Oleh. Reni Tresnawati
Beberapa waktu lalu Majelis Ulama Indonesia (MUI) periode kepengurusan 2020-2025 resmi diumumkan, Rabu (26/11) malam, sejumlah nama baru muncul, wajah lama hilang seiring pengumuman Miftachul Akhyar sebagai Ketua Umum MUI periode 2020-2025. Dari susunan kepengurusan yang di buka ke publik, nama yang hilang. Seperti, Din Syamsuddin, Yusuf Muhammad Martak, Tengku Zulkarnain dan Bachtiar Nasir. Keempatnya dikenal sebagai tokoh yang keras mengkritik pemerintah.
Pengamat politik Universitas Al – Azhar Indonesia, Ujang Komarudin menilai dominasi dan kekuatan Ma’aruf Amin di MUI sangat kentara. Membuka dengan kuat campur tangan pemerintah di payung besar para ulama tersebut. ” Bisa dikatakan ada campur tangan kerena Ma’aruf Amin kan wapres. Tentu pemerintah ingin majlis ulama dalam kendali. Sehingga kekritisannya akan hilang dan bisa dikendalikan”, ujar Ujang kepada CNN Indonesia.com. Jumat (27/11/2020)
Wakil Ketua Komisi VIII DPR, yang memiliki ruang lingkup tugas bidang keagamaan Ace Hasan Syadzily mengatakan MUI bukan organisasi politik.
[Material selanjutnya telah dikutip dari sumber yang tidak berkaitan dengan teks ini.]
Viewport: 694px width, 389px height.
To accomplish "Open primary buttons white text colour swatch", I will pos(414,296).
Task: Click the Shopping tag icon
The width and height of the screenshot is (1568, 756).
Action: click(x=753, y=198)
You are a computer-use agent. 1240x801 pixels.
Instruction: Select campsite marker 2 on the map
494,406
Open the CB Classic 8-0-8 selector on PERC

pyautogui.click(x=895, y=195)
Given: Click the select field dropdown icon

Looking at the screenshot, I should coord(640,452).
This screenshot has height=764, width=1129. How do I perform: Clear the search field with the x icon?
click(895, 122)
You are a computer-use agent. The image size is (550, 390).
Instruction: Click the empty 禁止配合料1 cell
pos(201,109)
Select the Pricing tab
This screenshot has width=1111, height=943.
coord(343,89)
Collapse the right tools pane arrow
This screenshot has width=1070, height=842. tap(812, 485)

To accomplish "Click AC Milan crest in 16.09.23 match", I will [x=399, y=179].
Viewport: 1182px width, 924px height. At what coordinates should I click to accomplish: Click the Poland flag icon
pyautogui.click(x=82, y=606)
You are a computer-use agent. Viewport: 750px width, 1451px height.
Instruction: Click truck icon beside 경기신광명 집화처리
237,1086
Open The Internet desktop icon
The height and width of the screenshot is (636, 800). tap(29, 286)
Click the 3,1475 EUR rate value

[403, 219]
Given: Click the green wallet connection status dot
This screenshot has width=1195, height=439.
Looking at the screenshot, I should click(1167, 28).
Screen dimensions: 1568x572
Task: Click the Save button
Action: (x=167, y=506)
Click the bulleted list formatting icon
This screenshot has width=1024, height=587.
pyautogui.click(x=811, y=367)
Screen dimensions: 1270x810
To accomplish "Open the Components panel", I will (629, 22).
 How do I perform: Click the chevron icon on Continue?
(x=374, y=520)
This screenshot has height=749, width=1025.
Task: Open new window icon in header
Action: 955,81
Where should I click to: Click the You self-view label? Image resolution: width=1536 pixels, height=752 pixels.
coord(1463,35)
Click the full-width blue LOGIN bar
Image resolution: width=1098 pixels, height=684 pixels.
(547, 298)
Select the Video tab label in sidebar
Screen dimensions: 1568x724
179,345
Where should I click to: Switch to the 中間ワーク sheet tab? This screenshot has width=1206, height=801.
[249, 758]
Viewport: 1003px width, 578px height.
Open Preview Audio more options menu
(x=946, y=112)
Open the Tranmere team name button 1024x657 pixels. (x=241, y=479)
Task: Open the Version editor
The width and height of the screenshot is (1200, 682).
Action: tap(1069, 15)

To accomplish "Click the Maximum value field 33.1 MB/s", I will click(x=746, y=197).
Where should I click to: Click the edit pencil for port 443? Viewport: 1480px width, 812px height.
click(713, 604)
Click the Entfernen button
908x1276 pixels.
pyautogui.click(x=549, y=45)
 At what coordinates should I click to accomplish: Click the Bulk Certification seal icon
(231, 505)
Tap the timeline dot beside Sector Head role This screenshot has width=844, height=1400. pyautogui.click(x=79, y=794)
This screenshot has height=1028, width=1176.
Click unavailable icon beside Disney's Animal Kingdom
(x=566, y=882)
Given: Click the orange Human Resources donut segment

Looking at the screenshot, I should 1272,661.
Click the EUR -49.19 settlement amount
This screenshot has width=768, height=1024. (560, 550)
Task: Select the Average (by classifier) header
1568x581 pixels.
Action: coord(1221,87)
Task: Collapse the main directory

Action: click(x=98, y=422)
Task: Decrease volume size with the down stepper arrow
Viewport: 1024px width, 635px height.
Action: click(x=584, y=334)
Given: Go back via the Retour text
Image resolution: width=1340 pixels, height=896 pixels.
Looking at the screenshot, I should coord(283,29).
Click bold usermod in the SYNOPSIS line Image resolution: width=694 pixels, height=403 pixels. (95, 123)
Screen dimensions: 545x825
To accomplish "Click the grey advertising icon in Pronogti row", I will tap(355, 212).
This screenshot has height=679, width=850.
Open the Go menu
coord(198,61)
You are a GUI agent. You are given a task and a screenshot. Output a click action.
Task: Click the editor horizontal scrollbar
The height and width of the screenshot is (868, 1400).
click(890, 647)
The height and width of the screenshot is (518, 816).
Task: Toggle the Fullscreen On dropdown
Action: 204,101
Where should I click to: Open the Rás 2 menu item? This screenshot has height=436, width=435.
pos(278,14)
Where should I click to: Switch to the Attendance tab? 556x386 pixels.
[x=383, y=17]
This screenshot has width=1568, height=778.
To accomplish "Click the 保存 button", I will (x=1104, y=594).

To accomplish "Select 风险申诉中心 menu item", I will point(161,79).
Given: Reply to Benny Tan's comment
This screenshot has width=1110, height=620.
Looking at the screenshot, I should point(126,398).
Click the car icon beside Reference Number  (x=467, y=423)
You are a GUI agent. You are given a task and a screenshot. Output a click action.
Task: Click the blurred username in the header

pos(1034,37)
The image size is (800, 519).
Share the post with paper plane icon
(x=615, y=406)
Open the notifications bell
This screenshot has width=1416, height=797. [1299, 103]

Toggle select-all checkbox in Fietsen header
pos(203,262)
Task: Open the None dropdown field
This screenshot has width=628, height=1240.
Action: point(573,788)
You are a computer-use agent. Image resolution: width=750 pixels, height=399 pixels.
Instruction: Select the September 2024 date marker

Hal ini disampaikan merespon terdepaknya sejumlah nama dari kelompok Alumni 212 yang kritis terhadap pemerintah Joko Widodo – Ma’aruf Amin dari kepengurusan MUI periode 2020 – 2025. Seperti, Bachtiar Nasir, Yusuf Muhammad Martak, Tengku Zulkarnain. CNN Indonesia. Jumat (27/11/20).
Cengkraman Sekularisme di Tubuh Umat
Dengan tersingkirkannya nama-nama lama yang kritis kepada pemerintah, dalam kepengurusan. Inilah fakta rezim berusaha mengkebiri peran MUI (menyingkirkan yang kritis, dianggap main politik) adalah bukti bahwa sistem sekuler makin kuat dan dominan mewarnai pengambilan kebijakan. Karena ingin memisahkan antara politik dengan agama. Agama tidak boleh di bawa ke ranah politik. Cukup hanya untuk individu dan sebagai ritual saja. Itu yang selama ini mereka yakini.
Keyakinan mereka itu buah dari sekularisme, yang diterapkan ideologi kapitalisme sejak runtuhnya khilafah Islamiyyah beberapa abad lalu, sampai sekarang negara menggunakan sistem sekularisme kapitalisme, sehingga melekat pada perasaan dan pemikiran umat hingga kini. Jika sudah seperti ini umat sulit diberikan pemahaman Islam kaffah. Karena hati dan pikirannya sudah nyaman pada posisi seperti sekarang ini.